Sample EDA Movie Project

Prompt: FakeCompany sees all the big companies creating original video content, and they want to get in on the fun. They have decided to create a new movie studio, but the problem is they don’t know anything about creating movies. They also want to capture a niche and create only sci-fi movies. Your team is charged with doing data analysis and creating a presentation that explores what type of sci-fi films are currently doing the best at the box office. You must then translate those findings into actionable insights that the CEO can use when deciding what type of films they should be creating.

Our Approach: We first looked for data on sci-fi movies that included indicators of success — i.e. revenue, popularity score and average voter score. FakeCompany wants to create a successful movie so we needed to be able to quantify which movies were successful. We also sought data with certain characteristics of each film — i.e sub-genre and rating. With those characteristics, we could further break down exactly what kind of sci-fi movie should be made for success. All data that was pulled was for movies released in the 2000s since the movie that FakeCompany is looking to make would align with the trends of ‘current’ movies.

Next, after compiling a data set incorporating these indicators and characteristics for each sci-fi film (288 films), we were able to perform our analysis. We asked ourselves questions and tested hypotheses to determine previous movies that were successful and look for trends in characteristics.

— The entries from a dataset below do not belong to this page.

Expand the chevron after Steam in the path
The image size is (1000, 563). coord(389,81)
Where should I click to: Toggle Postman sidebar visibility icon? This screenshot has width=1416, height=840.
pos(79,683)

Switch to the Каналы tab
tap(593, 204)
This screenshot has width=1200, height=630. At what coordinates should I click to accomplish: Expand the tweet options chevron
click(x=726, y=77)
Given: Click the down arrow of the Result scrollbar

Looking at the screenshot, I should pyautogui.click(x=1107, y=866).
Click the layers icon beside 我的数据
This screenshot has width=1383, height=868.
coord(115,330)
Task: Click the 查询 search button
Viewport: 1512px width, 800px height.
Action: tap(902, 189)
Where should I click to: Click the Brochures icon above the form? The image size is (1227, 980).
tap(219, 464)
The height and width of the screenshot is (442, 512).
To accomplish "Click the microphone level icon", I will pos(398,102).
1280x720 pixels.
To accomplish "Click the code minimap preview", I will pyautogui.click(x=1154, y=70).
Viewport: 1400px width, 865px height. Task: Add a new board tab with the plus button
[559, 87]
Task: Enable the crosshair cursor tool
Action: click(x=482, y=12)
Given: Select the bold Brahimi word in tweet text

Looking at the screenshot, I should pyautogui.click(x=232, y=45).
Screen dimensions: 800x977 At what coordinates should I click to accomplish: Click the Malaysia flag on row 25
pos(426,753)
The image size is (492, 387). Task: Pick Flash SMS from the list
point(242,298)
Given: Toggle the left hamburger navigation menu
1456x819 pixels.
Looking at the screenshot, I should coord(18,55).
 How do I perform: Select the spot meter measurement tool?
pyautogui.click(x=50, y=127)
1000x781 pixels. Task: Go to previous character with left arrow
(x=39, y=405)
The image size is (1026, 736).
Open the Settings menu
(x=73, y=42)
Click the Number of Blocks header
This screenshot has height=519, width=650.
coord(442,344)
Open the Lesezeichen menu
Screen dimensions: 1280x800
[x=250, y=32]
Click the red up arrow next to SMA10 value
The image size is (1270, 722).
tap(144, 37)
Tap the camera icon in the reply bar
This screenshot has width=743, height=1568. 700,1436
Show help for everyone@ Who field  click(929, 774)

Data Sources: Box Office Mojo (US & Canada only), The Movie DB ,OMDB


The sci-fi sub-genre of supernatural performed the best out of all sci-fi movies in terms of popularity (how many times a movie was reviewed).

The revenue median for all films is highlighted in orange at $90M and the mean at $138M. There’s quite a gap between the two because the distribution is skewed a bit to the right due to all of the outlier films that made $600M or more. These are your big hit blockbusters like Avatar and Avengers:Endgame.

But you can see that the green line, the median revenue for Supernatural films is at $329M. The sub-genre alone is almost four times as much as the average revenue of all the sub-genres combined.

This graph summarizes the trends that we found throughout our data analysis. As you can see each sub-genre’s average revenue is compared — with supernatural ahead of the other sub-genres. We also compared the combination of each sub-genre and their various movie ratings to revenue, resulting in PG-13 (purple) with a higher count than the other ratings.

Further Analysis:

Marvel films were about 60% of the average total revenue for the supernatural sub-genre.
Knowing this, we would then extend our research by excluding all films associated with Marvel and see if our data changes dramatically.
We would also like to see a regression analysis between a population that watches a Marvel film solely because it’s Marvel and a population that watches a Marvel film because it is of the supernatural sub-genre.